Neural crest (NC) cells are multipotent cells that are specified at the prospective neural plate border, undergo an epithelial-to-mesenchymal transition to form NC cells, and migrate from the dorsal neural tube to their target tissues where they differentiate into various cell types [1
]. The abnormal development of NC cells can result in severe congenital birth defects that affect craniofacial, cardiac, and peripheral nervous system structure and function. These defects include some of the most frequently observed birth defects such as cleft palate, conotruncal heart malformations, and Hirschprung disease [2
]. In addition, NC-derived tumors such as neuroblastomas represent 8% of all childhood tumors and account for 15% of cancer-related deaths in children. While many studies have begun to elucidate the mechanisms governing NC development, many questions remain unanswered, particularly with respect to how alterations in NC development can cause disease.
It is known that the regulation of specific developmental pathways, including the bone morphogenetic protein (BMP)/Activin and Wnt signaling axes, are required for proper NC development during embryogenesis [3
]. To better understand the precise role of these signaling pathways, much effort has been devoted to developing methods to induce NC cell formation in vitro
. However, the first methods to do this were complex, multi-step procedures that relied on the formation of embryoid bodies and the use of stromal feeder co-cultures [4
]. The first embryoid body–independent methods to generate NC cells were focused on producing neural stem cells [6
], whereby NC cells were observed as a by-product of neural differentiation. However, it was soon realized that these neural precursor methods could be used to obtain larger numbers of NC cells. These newer methods included the use of Noggin, an endogenous secreted peptide that antagonizes BMP signaling by blocking BMP interaction with its receptors, and SB435142, a small molecule that inhibits the Activin type–I receptor ALK4 and the nodal type–I receptor ALK7, in human induced pluripotent stem (iPS) cells and human embryonic stem (ES) cells [6
]. More recently, it was demonstrated that LDN-193189 [7
], a potent, synthetic small-molecule inhibitor of BMP type–I receptors ALK2 and ALK3, could substitute for Noggin during peripheral nerve differentiation of iPS cells [8
]. Blocking BMP and Activin A/Nodal signaling resulted in the inhibition of downstream SMAD signaling, thereby facilitating differentiation into neural and NC lineages [6
]. Concurrent activation of Wnt signaling can also induce NC cell formation from pluripotent stem cells [9
In spite of this progress, most existing methods for in vitro NC cell formation remain relatively inefficient. They yield highly heterogeneous populations and require cell-sorting techniques to enrich for NC cells, making it difficult to study NC-specific phenotypes in culture. Also, the functionality of these derived NC cells, such as their migratory potential in response to known chemoattractants, has not been extensively evaluated in vitro. Understanding this intrinsic migratory potential will be important for improving our understanding of NC cell migratory defects in various NC disorders. Furthermore, NC cells are comprised of diverse subpopulations, including cranial, cardiac, and trunk NC cells, and it is unclear whether the existing methods can generate all of these subpopulations. This consideration is critical when studying specific NC disorders that result in craniofacial, cardiac, or enteric developmental abnormalities. Therefore, more robust and efficient methods for NC derivation will be required for applications in regenerative medicine and drug discovery.

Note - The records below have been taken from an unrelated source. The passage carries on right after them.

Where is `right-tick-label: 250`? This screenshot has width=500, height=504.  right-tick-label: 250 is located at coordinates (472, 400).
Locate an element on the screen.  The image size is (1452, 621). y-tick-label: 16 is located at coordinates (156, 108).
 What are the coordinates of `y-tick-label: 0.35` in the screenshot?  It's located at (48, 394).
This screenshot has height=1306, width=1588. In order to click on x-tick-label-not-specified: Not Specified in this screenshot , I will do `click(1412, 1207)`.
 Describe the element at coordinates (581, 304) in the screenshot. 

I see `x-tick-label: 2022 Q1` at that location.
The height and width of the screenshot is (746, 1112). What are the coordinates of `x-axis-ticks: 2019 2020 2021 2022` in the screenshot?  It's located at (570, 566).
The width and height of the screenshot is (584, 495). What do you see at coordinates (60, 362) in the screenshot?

The advent of human iPS cell technology provides an invaluable tool for studying both normal NC development as well as NC disease mechanisms [11
]. In this report, we applied this technology to develop a rapid, robust, and reproducible method, known as “LSB-short”, to derive NC cells from human pluripotent stem cells. The LSB-short method is similar to the previously published LSB method, which uses a combination of LDN-193189 and SB435142 to induce NC formation in approximately two weeks [8
]. Our method generates high yields of NC cells in a shorter time frame compared to other published methods. The NC cells could be cultured over multiple passages while maintaining NC marker expression, and could spontaneously differentiate into different NC lineages. Global gene-expression analyses revealed the multipotency potential of NC cells, while migration assays confirmed their migratory potential. The LSB-short method is therefore well suited for regenerative medicine and drug-screening applications, and could be used to advance our understanding of NC biology in development and disease.